▸ **Task objective**:
Rewrite the material below, starting at its beginning and ending at the line containing "Given: Point to the 4.50 tick on the y axis", replacing "screenshot" with "screen capture" and leaving everything else unchanged.

▸ **Supplied data**:
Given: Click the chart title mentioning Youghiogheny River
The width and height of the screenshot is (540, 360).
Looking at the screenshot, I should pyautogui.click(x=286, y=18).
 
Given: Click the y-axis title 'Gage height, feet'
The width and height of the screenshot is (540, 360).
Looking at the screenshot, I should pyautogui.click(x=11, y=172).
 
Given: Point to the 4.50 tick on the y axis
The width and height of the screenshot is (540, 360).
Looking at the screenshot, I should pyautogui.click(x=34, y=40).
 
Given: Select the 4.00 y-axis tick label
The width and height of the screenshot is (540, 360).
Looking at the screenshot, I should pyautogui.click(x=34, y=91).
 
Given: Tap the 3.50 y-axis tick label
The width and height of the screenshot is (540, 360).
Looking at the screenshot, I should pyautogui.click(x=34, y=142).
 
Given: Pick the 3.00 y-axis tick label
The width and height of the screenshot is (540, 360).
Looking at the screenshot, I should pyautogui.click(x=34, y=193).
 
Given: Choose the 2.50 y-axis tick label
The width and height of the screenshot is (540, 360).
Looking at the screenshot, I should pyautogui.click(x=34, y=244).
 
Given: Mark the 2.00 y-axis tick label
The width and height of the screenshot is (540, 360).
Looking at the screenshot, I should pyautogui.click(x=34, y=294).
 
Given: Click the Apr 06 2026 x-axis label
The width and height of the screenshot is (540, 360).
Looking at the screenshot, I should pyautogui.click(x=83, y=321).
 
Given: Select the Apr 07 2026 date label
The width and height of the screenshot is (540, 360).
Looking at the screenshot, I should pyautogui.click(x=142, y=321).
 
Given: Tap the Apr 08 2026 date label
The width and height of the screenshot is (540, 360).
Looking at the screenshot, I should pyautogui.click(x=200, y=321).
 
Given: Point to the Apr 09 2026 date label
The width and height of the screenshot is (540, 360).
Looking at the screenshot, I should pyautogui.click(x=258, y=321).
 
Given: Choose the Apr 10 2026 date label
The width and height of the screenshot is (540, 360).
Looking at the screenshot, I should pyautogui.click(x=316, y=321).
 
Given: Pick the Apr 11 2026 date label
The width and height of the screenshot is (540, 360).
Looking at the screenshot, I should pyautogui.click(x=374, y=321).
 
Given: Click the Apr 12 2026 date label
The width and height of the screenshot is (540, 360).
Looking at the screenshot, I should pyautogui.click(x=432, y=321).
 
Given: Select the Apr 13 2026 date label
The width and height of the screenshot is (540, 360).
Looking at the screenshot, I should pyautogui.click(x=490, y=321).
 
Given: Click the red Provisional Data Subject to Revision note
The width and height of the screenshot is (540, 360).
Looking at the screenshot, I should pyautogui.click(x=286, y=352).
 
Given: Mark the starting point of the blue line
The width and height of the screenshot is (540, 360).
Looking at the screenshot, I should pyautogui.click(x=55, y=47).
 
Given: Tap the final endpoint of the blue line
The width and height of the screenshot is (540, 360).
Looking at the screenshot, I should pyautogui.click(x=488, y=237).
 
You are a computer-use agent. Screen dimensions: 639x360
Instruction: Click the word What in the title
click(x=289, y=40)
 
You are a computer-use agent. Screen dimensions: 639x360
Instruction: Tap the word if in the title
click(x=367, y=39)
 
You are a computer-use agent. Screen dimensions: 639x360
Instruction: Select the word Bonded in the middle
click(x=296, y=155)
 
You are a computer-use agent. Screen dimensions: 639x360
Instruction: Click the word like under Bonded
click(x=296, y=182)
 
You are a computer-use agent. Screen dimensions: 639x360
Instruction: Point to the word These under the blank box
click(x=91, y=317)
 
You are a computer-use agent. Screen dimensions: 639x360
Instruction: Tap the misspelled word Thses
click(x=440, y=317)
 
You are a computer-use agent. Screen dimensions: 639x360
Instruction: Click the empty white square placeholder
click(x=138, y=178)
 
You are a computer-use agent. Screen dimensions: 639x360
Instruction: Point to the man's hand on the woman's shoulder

▸ **Solution for this task**:
Given: Click the chart title mentioning Youghiogheny River
The width and height of the screen capture is (540, 360).
Looking at the screen capture, I should pyautogui.click(x=286, y=18).
 
Given: Click the y-axis title 'Gage height, feet'
The width and height of the screen capture is (540, 360).
Looking at the screen capture, I should pyautogui.click(x=11, y=172).
 
Given: Point to the 4.50 tick on the y axis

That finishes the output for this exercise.